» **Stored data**
★ ★ ★ ★ ★ ★ ★

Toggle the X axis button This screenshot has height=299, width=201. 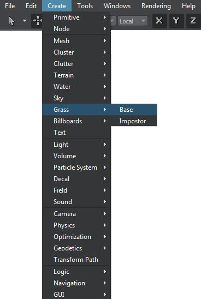(159, 21)
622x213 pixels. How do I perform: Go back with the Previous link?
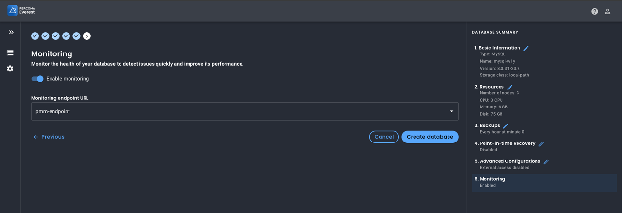[x=49, y=137]
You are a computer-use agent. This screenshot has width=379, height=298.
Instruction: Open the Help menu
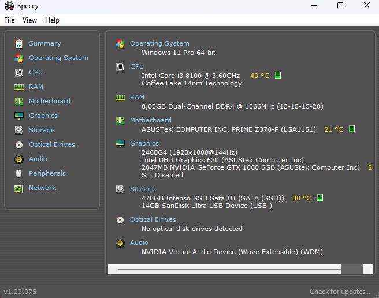tap(52, 20)
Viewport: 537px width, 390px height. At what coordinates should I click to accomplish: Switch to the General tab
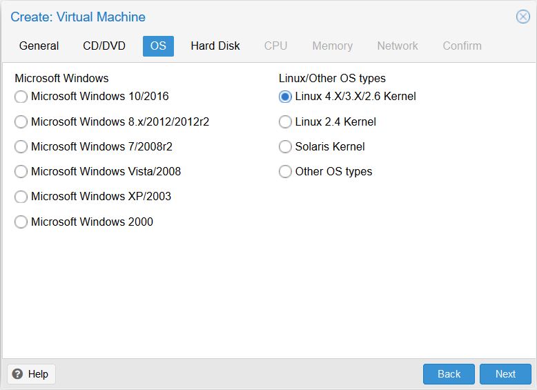[39, 46]
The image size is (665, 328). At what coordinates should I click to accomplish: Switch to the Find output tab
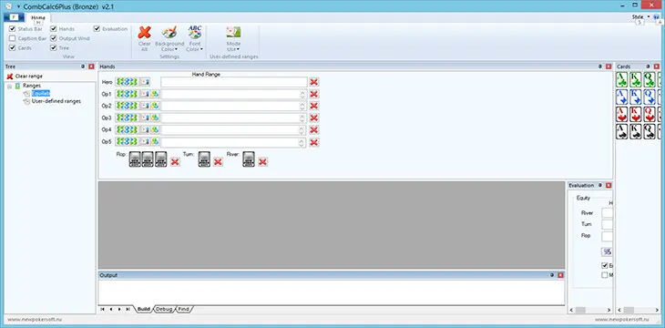pyautogui.click(x=184, y=310)
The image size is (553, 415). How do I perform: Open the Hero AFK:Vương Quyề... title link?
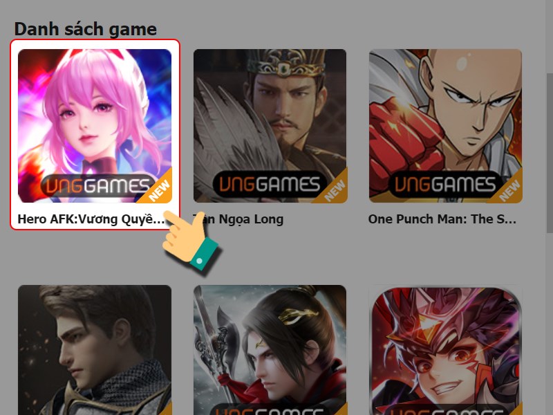point(91,219)
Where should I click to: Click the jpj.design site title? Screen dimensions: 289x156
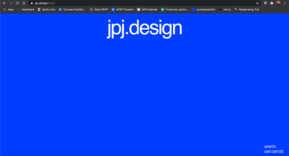[x=144, y=29]
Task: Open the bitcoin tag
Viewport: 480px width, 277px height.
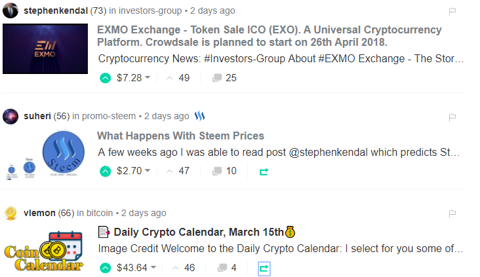Action: (x=99, y=213)
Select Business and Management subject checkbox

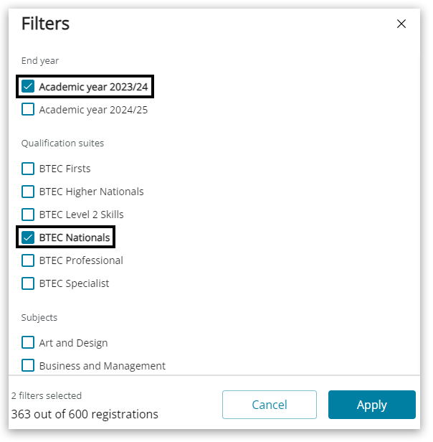[x=28, y=366]
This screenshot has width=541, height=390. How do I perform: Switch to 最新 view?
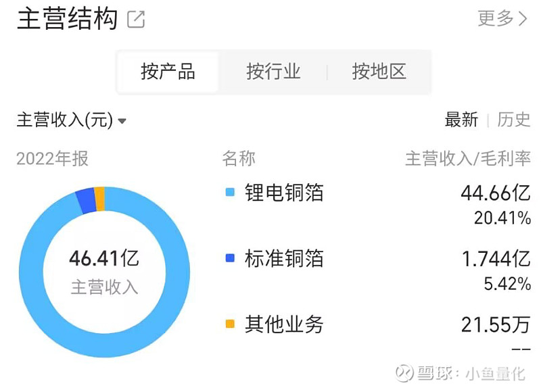click(461, 120)
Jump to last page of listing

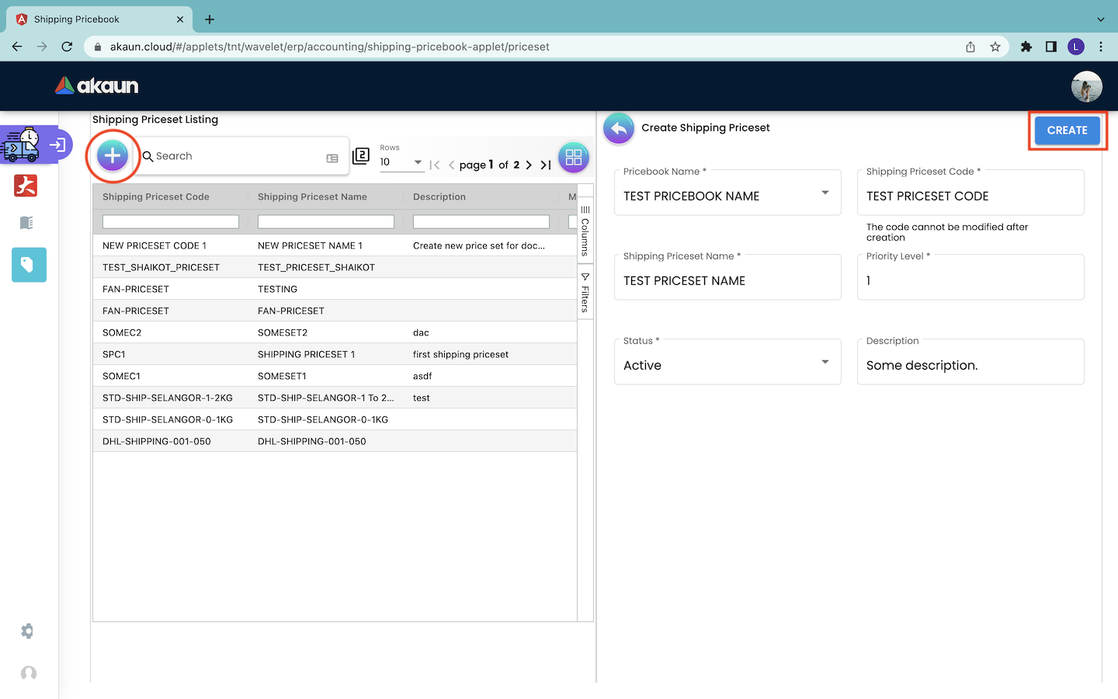(x=546, y=165)
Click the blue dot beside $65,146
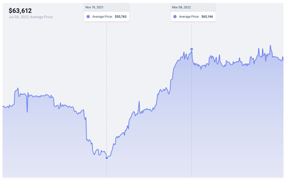Viewport: 286px width, 180px height. 175,16
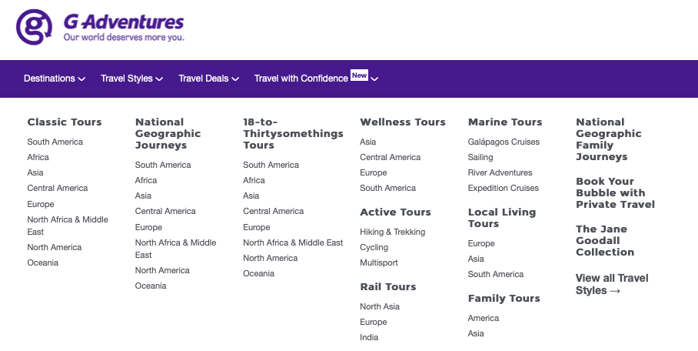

★ ★ ★ ★ ★ ★ ★

» **What you have to do**
Return verbatim every line from the one holding "Select Business and" to the end of the records above. Do not copy the pictures.

» **Result**
Select Business and Management subject checkbox

[x=28, y=366]
This screenshot has width=541, height=390. How do I perform: Switch to 最新 view?
click(461, 120)
Jump to last page of listing

(x=546, y=165)
Click the blue dot beside $65,146
Viewport: 286px width, 180px height. 175,16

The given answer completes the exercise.